La jeune femme fit signe à Marjolaine de l'attendre et enjoignit le pas de l'homme joufflu. Le sol, infesté par les mauvaises herbes et recouvert par des pavés de pierre sales, témoignaient du manque d'entretien de la demeure. À cela s'ajoutait le chaos général, des coffres et des tonneaux étalés aux quatre coins, accompagnés de briques et de planches en bois. Le chevalier lui ouvrit la porte et Alessia entra à l'intérieur.
— Traversez le vestibule et gagnez le séjour, sire Valderiate vous y attends, lui chuchota l'homme avant de repartir à l'extérieur.

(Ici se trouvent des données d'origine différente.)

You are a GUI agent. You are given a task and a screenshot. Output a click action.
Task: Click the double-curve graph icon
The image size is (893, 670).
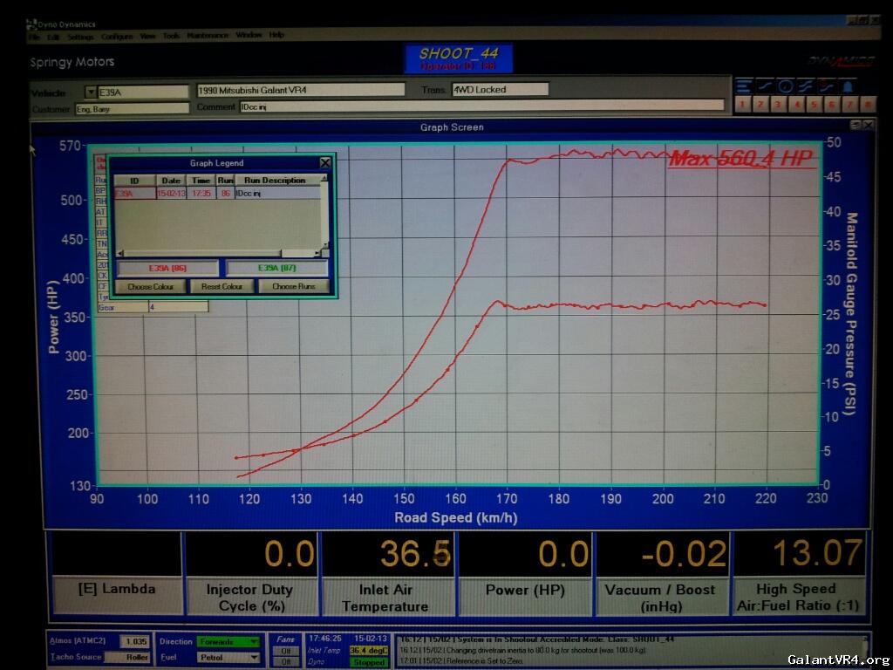pos(806,86)
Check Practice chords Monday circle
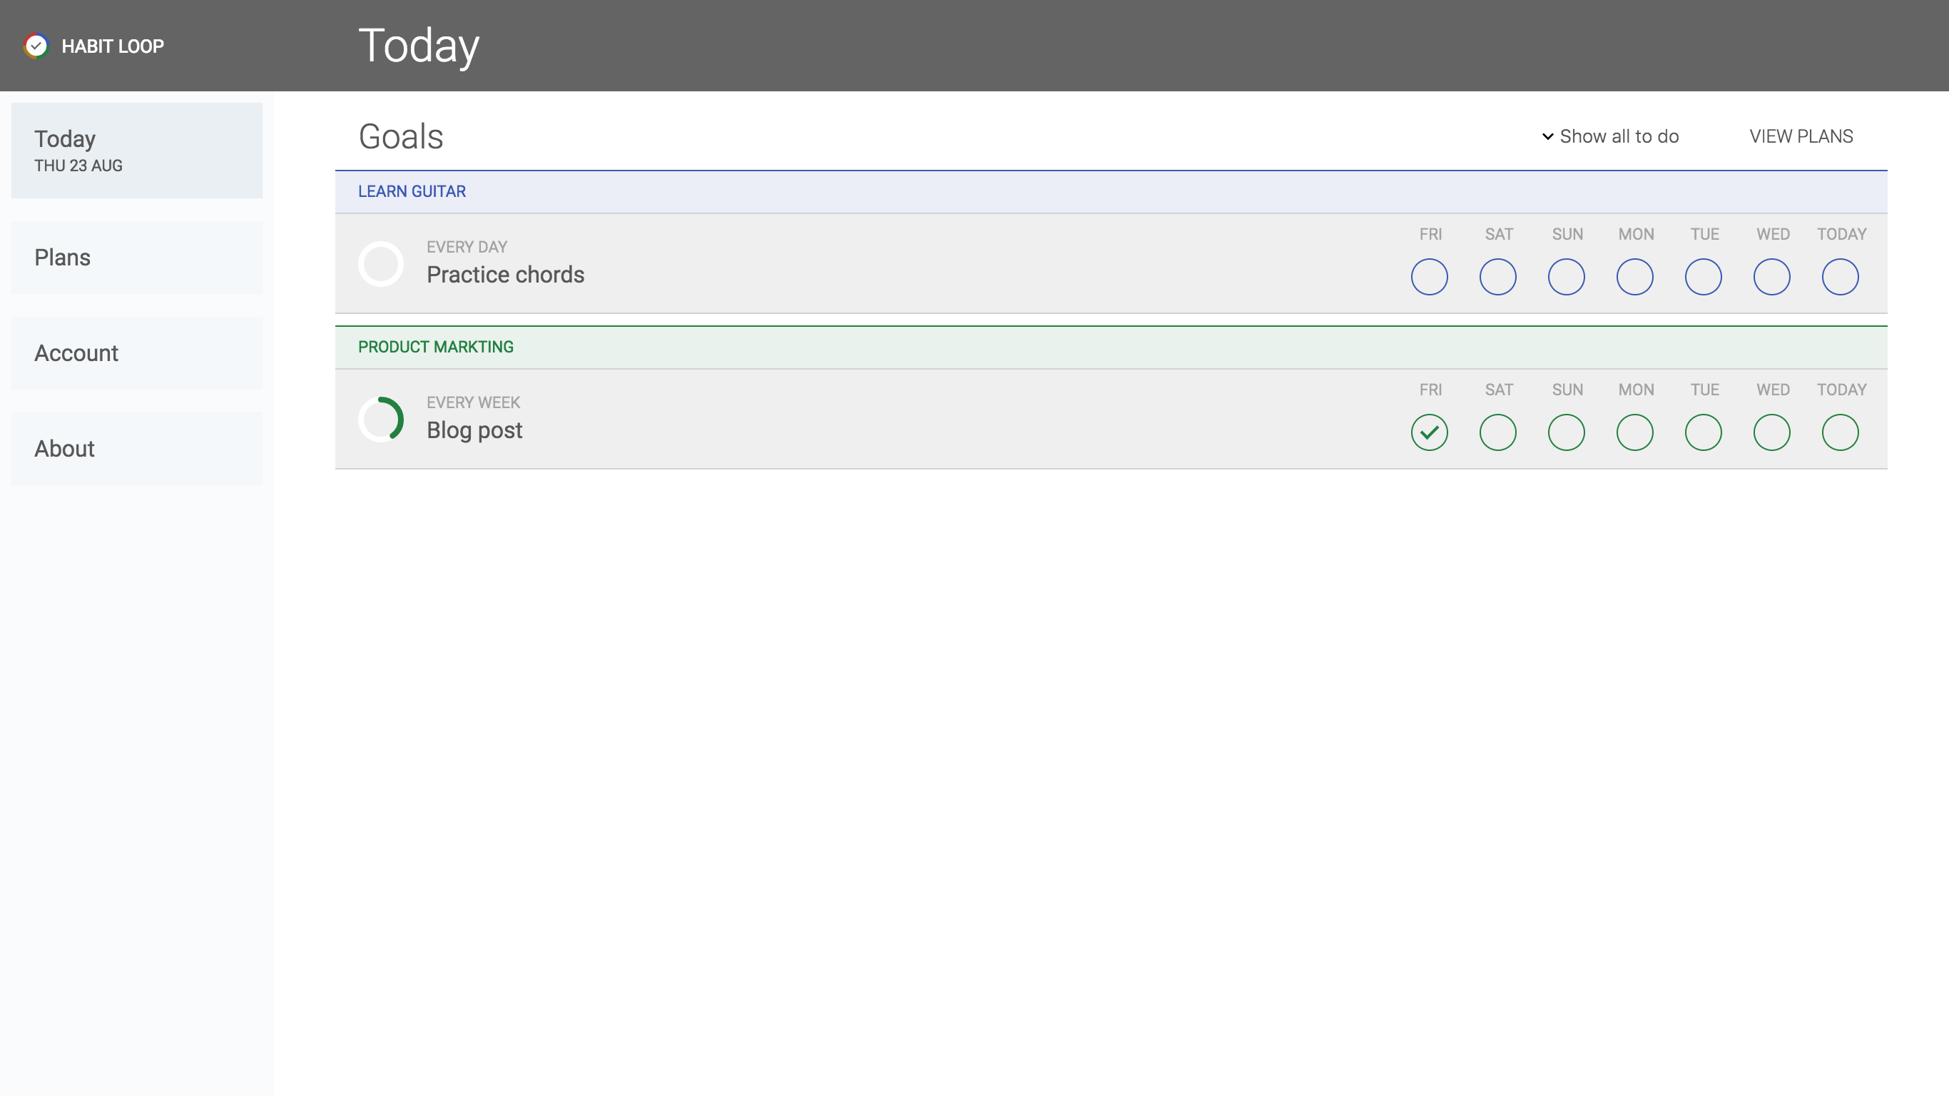This screenshot has width=1949, height=1096. (x=1634, y=277)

Le hall d'entrée se releva à l'image du reste, bordélique et dépouillé de luxe, dénué de la moindre statue ou de fresques murales. Qu'espérait-il obtenir Vaiyn en s'introduisant dans un tel lieu ? Elle le traversa tandis que de douces notes de musique glissèrent jusqu'à ses oreilles et ne tarda pas en découvrir l'origine. Dans le séjour, à la droite d'un âtre éteint, se trouvait une harpe aux longues cordes tendues. À l'arrivée d'Alessia, la musicienne mit fin à sa mélodie.
— Bonjour, on m'a demandé de venir ici pour rencontrer Sire Valderiate.
Les prunelles d'émeraudes de la femme la cinglèrent et quand elle se leva, Alessia comprit l'étendue de sa méprise. D'un teint pâle et d'un port altier, une chevelure sombre grisonnante et abondante, délivrée en privé du port de la coiffe qui distinguait la femme mariée de la jouvencelle. Celle-ci encadrait un visage fin dont la vieillesse n'avait que magnifié la beauté. Elle était revêtue d'une robe à longues manches moulantes de teinte carmin et à galon d'or, fermée sur le devant par un laçage.
— Elle se tient de devant vous, Arminia Valderiate, Dame de ces terres. Et si vous pensiez rencontrer mon époux, je vous pardonne cette méprise, il demeure à Lancâstre le temps que les rénovations de la propriété soient achevées.
— Mes excuses, gente dame, s'excusa Alessia suivit d'une révérence. Personne ne m'avait informé que...
— Avec l'âge ce cher Simus oubli de préciser ce genre de détails. On m'a informé de votre venue. Je consens à vous héberger pour la nuit selon les règles de l'hospitalité, le temps que l'on remédie à votre situation précaire.
— Je vous remercie, Dame Valderiate, fit Alessia suivit d'une courte révérence. Nous n'avons pas besoin de beaucoup d'espace, une chambre parmi vos serviteurs suffira.
— Que nenni ! Nous avons une aile destinée aux invités, vous en serez les premiers bénéficiaires. Peu de gens passe par ici ces derniers temps. Il y a des bains au sous-sol, mes servants pourront vous y conduire à votre guise. Cependant l'accès à l'étage demeure interdit, ainsi que la deuxième salle du sous-sol, j'entends bien ?
— Vous êtes bien trop généreuse, noble dame. Nous saurons nous montrer digne de votre bonté.
— C'est naturel. — Elle s'approcha d'Alessia et la toisa de haut en bas — Vous savez vous tenir bien droite pour une vilaine, à cela s'ajoute une bonne élocution. Toute proche elle frôla sa chevelure avant de s'éloigner pour de bon — De belles boucles rousses à reflets d'or et toute la vie devant vous.
— Mon père a toujours jugé nécessaire de veiller à mon éducation. En tant que négociant, l'image que nous renvoyons compte beaucoup.
— En effet. Savez-vous lire et compter ?
— Oui, madame.
Arminia s'allongeât sur le seul triclinium de la pièce, attrapa une pipe posée sur une commode qu'elle s'empressa d'allumer. Elle continua après avoir expiré une bouffée de fumée.
— Je pourrais avoir besoin d'une personne comme vous dans l'intendance. Nous venons à peine de nous installer et manquons cruellement de personnel...
— Votre offre me fait honneur. Mais ma famille compte sur moi pour s'occuper du négoce tant que mon père est alité.
— Je comprends. — Son visage se détendit comme si la réponse d'Alessia ne lui importait peu. Elle cessa de la regarder — Bien, vous pouvez aller quérir vos compagnons pour les amener ici. Je vais ordonner à mes serviteurs de préparer le souper.
La Foudre de guerre ne chercha pas à prolonger davantage la conversation avec la noble. Elle se fendit d'une seconde révérence puis regagna l'extérieur de la propriété.